Wie erfolgreich eine Zusammenarbeit mehrerer Partner sein kann, zeigt das erst im Oktober eröffnete Genom-Zentrum für Biodiversität in Dahlem, das gewissermaßen den Kern eines künftigen Kompetenzzentrums bilden könnte. Sechs Partner sind an dem Zentrum beteiligt: drei Leibniz-Institute, unter anderen das Museum für Naturkunde, die FU, die Universität  Potsdam sowie der Botanische Garten, der in seinem angegliederten Museum die Räume für Labore und Büros zur Verfügung stellt.

„Das Personal wird von den Leibniz-Instituten gestellt und die FU hat im  Rahmen der Exzellenzinitiative  700 000 Euro für die  Anschaffung eines Sequenzierers  eingeworben“, sagt Tockner, einer der Gründungsdirektoren. Dieses Großgerät ist das Herzstück des Zentrums.  Mit einem Sequenzierer werden zum Beispiel Algenproben untersucht, um ihre genetischen Strukturen zu identifizieren.

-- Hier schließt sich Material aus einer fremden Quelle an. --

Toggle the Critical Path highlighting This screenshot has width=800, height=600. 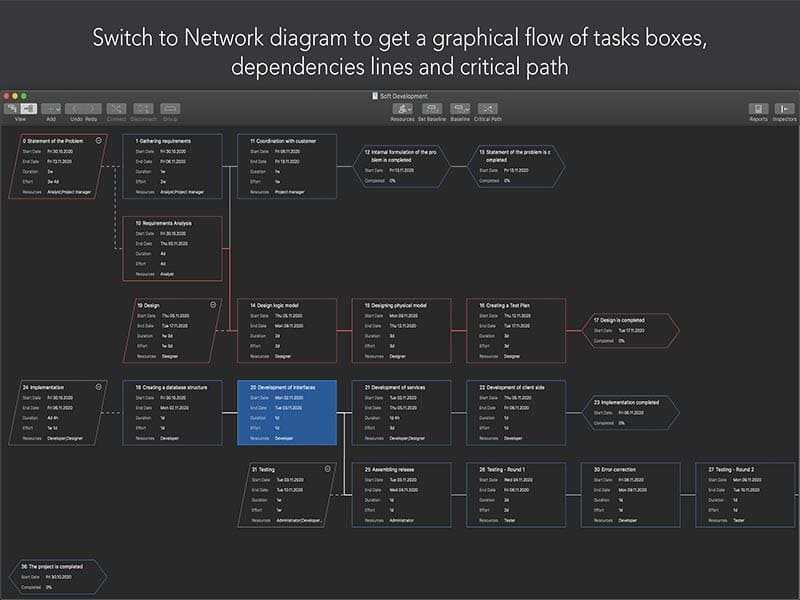488,108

„Wir bestimmen die Basenabfolge von Molekülen, um herauszufinden, wie sich Organismen entwickelt haben und was sie voneinander unterscheidet“, sagt der Mikrobiologe Martin Allgaier. Er ist der erste von drei Wissenschaftlern, die in dem neuen Zentrum  arbeiten. Weitere Kollegen sollen demnächst folgen, die Proben aus den Partner-Instituten analysieren. Derzeit werden bereits 40 Projekte bearbeitet.

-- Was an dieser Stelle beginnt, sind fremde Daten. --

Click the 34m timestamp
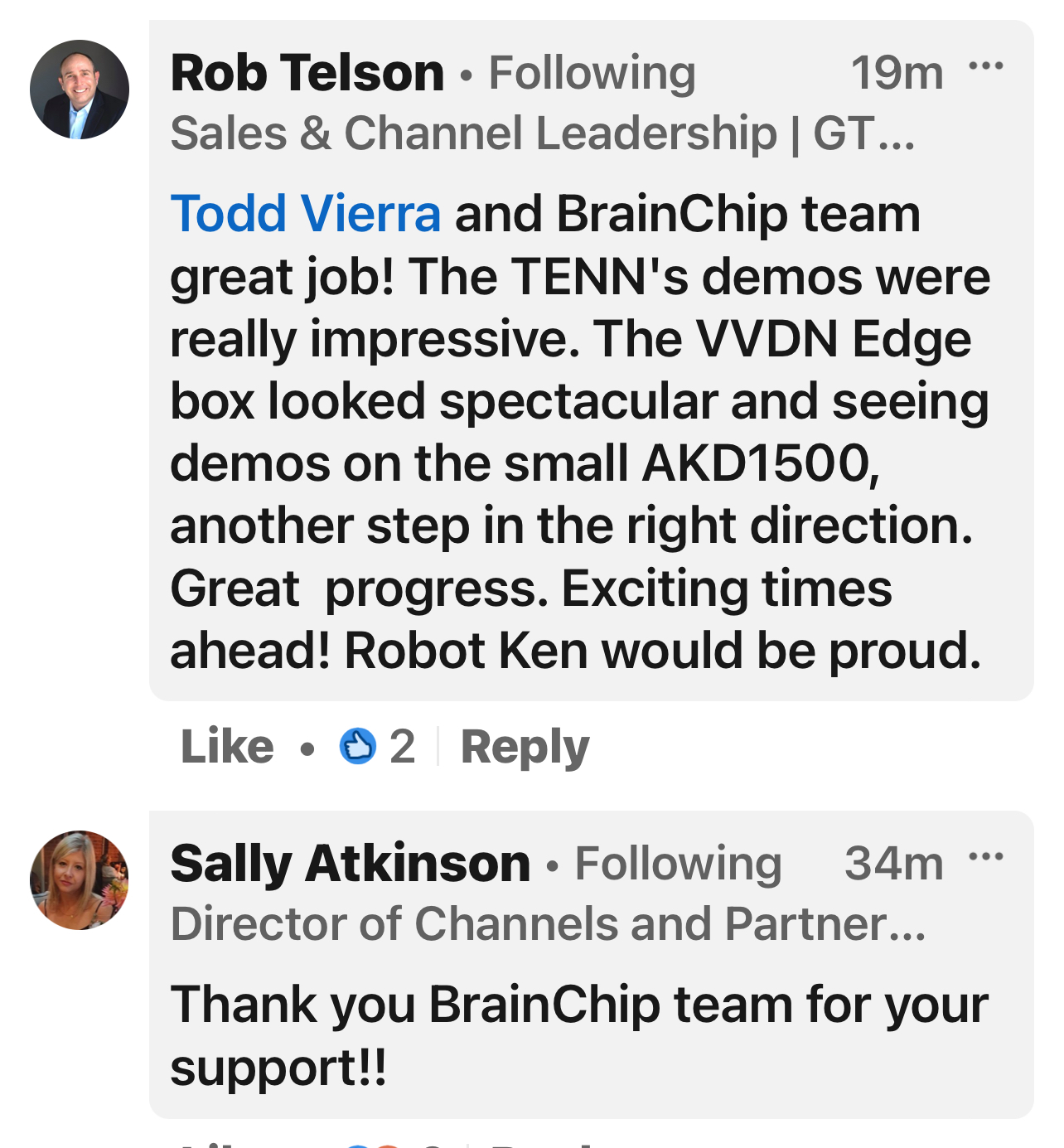 click(893, 864)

Die Idee entstand beim Mittagessen

Auch das Land hat das Genom-Zentrum unterstützt und eine knappe Million Euro bereitgestellt, damit die Labore saniert werden konnten. Der ausgeschiedene Wissenschaftssenator Jürgen Zöllner (SPD), der sich immer für die Zusammenarbeit von Hochschulen mit außeruniversitären Einrichtungen eingesetzt habe, sei leicht zu überzeugen gewesen. „Er hat Mittel bereitgestellt, weil wir als Konsortium Synergieeffekte erzielen können, die man nicht erreicht, wenn man in einzelne Projekte investiert“, sagt Tockner. 

Die Partner des Genom-Zentrums hätten eine gemeinsame Infrastruktur geschaffen, die ein Institut allein nicht hätte aufbauen können.  Dass es für die Kooperation gemeinsame Räume gebe, sei bundesweit einmalig. Das Zentrum konnte  bereits weitere 800 000 Euro einwerben,  um ein Massenspektrometer anzuschaffen, mit dem die Masse von Molekülen gemessen wird. Zudem gibt es 150 000 Euro Drittmittel für einen zusätzlichen Sequenzierer.

„Unsere Projekte sind auch auf internationaler Ebene attraktiv“, sagt Tockner. „Junge Wissenschaftler kommen zu uns, wir haben als Konsortium eine bessere Position, um Drittmittel einzuwerben.“ Aber ohne Verwaltungsapparat konnte auch das Genom-Zentrum nichtgebildet werden. „Die Idee entstand vor drei Jahren  beim  Mittagessen“, berichtet Tockners Mitarbeiter  Allgaier.

Exzellenz steht im Vordergrund

Doch bis zur Eröffnung mussten in allen beteiligten Instituten verschiedene Gremien zustimmen: Abteilungsleiter, Institutsdirektoren, wissenschaftlicher  Beirat, Vorstand. Aus den USA kennt Allgaier, der dort eine Zeit lang forschte, solch einen bürokratischen Aufwand nicht. Der neue Zuschnitt der Senatsverwaltungen sei ein zusätzliches Hemmnis.

Die DFG, die über die Vergabe des Kompetenzzentrums Biodiversität zu entscheiden hat,  mischt sich grundsätzlich nicht in Landespolitik ein und will daher auch nicht über die neue geschaffenen Verwaltungsstrukturen urteilen. „Bei unseren Entscheidungen steht immer die wissenschaftliche Exzellenz im Vordergrund, aber wenn sich Länder selbst ein Bein stellen, werden sie das vermutlich irgendwann auch mal bei einer DFG-Bewilligung merken“, sagt Sprecherin Cornelia Pretzer.